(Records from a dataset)

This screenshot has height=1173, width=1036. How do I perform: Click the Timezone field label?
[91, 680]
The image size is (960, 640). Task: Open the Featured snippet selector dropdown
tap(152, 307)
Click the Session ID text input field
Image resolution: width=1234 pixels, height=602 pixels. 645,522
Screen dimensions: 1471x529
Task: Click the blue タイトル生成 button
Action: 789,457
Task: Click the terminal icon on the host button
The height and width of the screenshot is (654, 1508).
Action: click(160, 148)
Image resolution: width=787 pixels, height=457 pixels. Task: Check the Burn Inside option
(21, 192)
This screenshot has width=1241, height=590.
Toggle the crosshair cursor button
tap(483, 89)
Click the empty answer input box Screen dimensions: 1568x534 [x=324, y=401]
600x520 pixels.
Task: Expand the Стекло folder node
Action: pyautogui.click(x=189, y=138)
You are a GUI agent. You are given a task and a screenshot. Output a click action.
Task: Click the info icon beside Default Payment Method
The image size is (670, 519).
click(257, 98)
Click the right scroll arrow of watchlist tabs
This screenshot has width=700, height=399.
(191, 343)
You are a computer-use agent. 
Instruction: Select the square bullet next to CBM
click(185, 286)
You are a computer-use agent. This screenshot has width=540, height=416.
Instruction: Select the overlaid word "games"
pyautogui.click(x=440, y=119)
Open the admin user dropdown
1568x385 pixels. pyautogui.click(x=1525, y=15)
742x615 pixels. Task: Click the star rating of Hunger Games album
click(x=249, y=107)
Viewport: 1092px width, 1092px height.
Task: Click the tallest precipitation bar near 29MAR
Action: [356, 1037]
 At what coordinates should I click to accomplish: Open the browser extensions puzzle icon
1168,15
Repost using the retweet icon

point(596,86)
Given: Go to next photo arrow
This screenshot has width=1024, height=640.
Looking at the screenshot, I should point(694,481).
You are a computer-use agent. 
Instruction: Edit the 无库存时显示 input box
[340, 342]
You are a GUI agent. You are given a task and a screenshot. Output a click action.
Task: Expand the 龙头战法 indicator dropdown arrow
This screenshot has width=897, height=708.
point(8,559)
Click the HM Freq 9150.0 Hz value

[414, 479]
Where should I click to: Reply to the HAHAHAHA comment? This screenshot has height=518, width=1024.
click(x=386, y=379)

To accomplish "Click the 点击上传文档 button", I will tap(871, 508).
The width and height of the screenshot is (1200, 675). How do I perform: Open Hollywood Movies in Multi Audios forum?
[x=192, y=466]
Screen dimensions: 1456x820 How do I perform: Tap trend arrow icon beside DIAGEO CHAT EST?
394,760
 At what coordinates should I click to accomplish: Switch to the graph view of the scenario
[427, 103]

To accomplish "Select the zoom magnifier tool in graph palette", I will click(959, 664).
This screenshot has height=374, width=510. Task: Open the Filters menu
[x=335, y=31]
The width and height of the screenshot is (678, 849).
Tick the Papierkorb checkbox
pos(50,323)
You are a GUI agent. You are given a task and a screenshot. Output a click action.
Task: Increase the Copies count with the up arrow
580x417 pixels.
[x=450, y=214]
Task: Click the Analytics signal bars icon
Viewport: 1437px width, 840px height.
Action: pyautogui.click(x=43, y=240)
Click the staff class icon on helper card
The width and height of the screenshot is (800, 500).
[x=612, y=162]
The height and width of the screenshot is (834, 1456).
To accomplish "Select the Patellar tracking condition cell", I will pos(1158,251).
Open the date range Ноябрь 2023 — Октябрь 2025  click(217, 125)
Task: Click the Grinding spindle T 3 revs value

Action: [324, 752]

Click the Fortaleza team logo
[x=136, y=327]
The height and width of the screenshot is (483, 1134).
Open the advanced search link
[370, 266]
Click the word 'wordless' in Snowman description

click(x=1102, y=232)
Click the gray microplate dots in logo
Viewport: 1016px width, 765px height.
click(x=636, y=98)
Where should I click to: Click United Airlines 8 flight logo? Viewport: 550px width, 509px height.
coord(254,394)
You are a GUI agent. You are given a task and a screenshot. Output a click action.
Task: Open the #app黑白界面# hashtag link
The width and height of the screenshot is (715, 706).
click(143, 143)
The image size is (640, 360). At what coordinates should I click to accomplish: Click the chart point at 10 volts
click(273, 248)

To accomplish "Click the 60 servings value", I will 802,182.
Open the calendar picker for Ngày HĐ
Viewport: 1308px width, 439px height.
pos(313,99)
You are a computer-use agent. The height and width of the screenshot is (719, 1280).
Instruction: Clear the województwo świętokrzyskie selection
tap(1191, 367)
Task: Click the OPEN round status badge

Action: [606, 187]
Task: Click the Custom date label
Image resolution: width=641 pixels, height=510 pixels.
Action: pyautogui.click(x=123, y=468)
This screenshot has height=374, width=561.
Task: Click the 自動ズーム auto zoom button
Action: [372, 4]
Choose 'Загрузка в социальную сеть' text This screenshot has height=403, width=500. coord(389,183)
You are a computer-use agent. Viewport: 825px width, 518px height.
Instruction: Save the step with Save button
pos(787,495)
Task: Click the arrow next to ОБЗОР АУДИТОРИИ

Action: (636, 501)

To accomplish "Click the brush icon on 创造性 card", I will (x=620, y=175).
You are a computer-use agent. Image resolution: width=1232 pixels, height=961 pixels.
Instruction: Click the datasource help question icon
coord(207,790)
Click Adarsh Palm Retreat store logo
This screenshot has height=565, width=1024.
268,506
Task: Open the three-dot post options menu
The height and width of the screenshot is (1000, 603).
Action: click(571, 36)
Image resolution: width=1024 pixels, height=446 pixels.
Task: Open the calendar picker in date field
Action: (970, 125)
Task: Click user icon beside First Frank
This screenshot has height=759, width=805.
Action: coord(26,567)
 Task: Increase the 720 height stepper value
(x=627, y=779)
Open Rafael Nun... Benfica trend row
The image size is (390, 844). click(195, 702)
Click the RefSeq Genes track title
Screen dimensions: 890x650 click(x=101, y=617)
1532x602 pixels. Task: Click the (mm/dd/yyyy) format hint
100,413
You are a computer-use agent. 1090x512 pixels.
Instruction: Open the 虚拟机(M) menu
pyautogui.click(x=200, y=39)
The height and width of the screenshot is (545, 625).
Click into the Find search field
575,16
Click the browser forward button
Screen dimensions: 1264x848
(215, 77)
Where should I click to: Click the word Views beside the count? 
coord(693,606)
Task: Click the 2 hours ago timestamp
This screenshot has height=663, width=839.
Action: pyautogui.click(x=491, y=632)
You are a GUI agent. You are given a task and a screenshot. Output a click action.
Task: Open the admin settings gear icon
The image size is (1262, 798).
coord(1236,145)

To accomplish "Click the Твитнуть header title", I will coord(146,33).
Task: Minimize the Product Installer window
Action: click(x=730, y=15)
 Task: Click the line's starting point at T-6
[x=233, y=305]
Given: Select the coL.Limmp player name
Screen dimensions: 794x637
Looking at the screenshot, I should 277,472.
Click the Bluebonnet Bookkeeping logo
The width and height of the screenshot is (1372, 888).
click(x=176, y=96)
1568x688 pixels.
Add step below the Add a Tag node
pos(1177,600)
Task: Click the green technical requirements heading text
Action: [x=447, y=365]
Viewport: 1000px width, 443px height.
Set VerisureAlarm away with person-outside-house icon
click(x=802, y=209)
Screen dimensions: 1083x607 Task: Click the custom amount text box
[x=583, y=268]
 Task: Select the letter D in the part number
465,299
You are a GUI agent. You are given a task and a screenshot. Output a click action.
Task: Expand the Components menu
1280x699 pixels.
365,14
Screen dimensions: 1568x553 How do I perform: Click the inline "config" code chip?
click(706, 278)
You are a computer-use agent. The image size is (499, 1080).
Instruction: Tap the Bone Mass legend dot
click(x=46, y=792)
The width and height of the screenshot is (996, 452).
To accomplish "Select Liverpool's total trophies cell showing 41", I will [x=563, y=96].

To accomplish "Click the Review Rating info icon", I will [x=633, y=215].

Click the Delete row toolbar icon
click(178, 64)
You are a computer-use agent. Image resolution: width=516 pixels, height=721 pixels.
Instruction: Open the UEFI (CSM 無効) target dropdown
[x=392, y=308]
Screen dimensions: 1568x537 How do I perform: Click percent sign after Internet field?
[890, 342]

TASK TO COMPLETE. Your answer should be the lines of the records that hold the string "info".

ANSWER FOR THE TASK.
Task: Click the info icon beside Default Payment Method
To accomplish "Click the Review Rating info icon", I will [x=633, y=215].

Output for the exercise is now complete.